_Task instructions_
Each line from the one that holds "At what coordinates" to the end of the records is to be retyped exactly. Pictures are not part of the copy.

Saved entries
*****

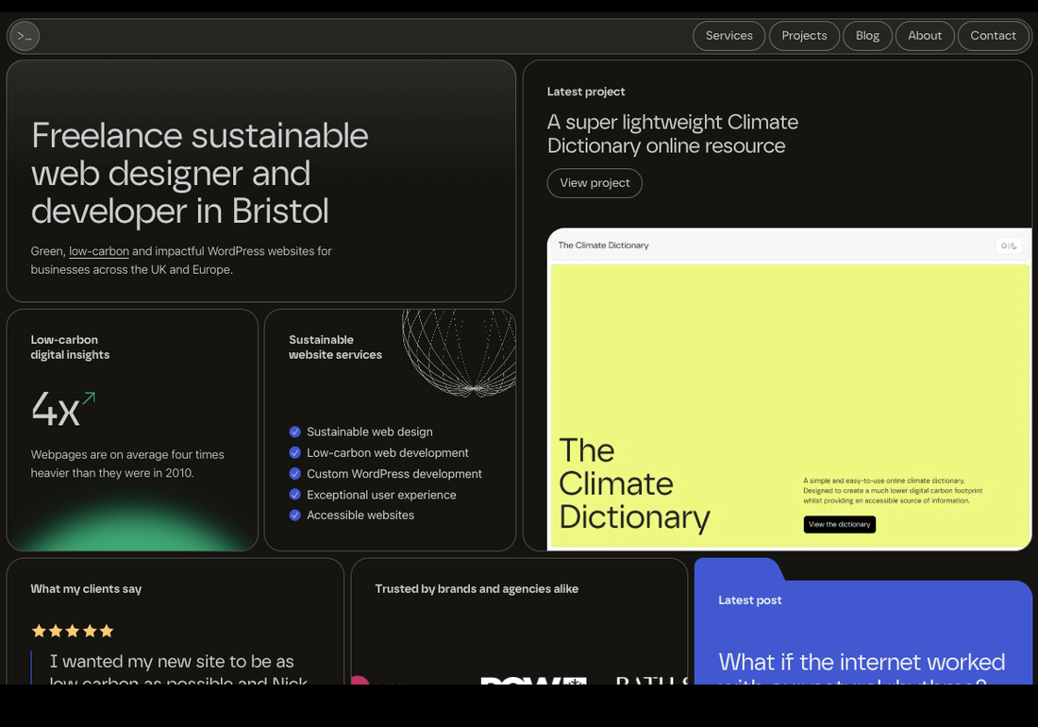
Task: Click the green arrow beside the 4x statistic
Action: coord(88,397)
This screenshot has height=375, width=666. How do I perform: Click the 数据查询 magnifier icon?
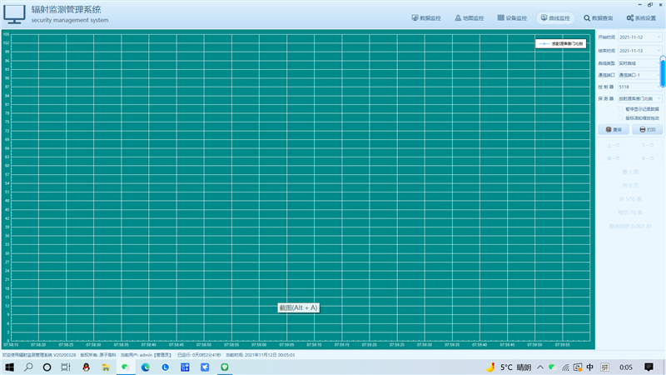click(587, 18)
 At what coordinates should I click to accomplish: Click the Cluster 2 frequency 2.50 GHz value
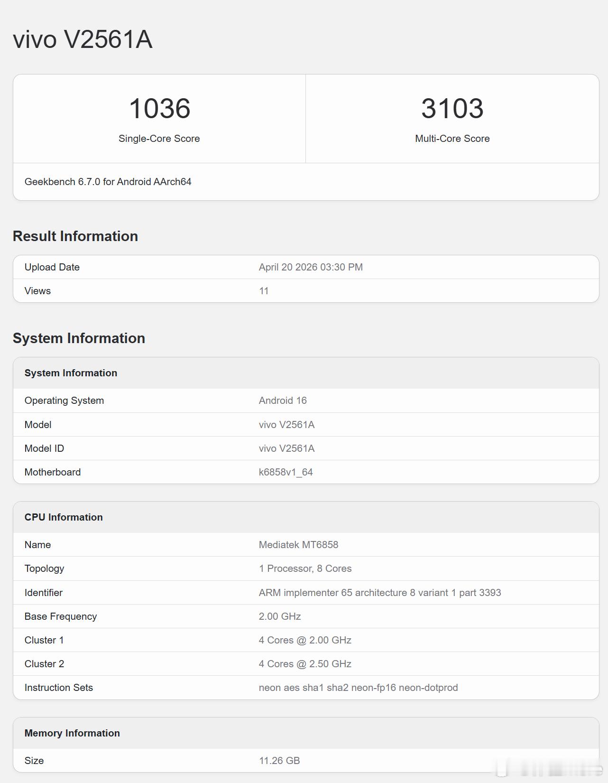(x=305, y=664)
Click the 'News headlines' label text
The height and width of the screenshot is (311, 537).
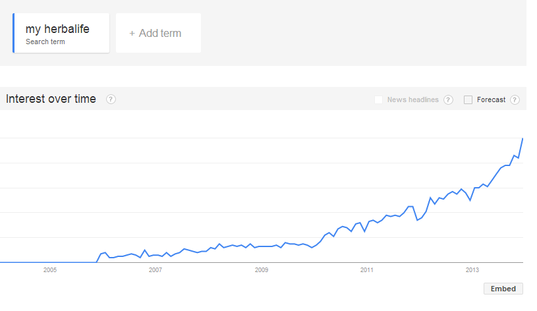[x=412, y=100]
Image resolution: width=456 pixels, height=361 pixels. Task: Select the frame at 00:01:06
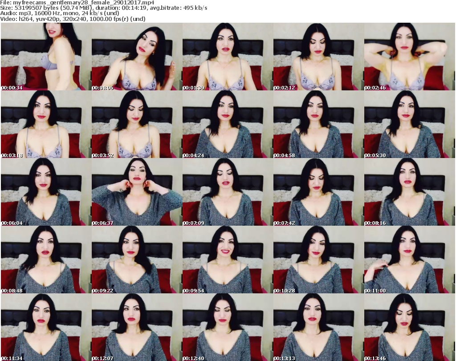tap(137, 57)
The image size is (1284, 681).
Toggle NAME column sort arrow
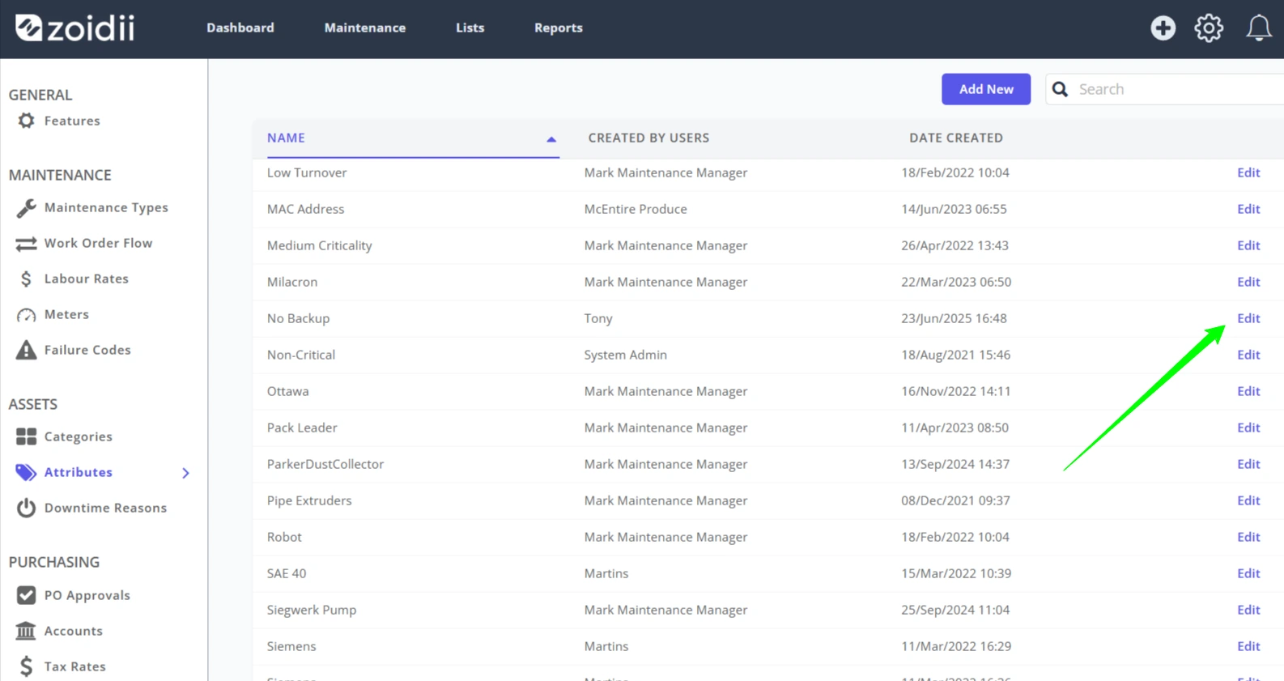point(551,139)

*****

_The completed task_
 At what coordinates should I click to accomplish: Click the Cluster 2 frequency 2.50 GHz value
(x=305, y=664)
Click the 'News headlines' label text
The height and width of the screenshot is (311, 537).
[x=412, y=100]
Image resolution: width=456 pixels, height=361 pixels. Task: Select the frame at 00:01:06
tap(137, 57)
The image size is (1284, 681).
Toggle NAME column sort arrow
point(551,139)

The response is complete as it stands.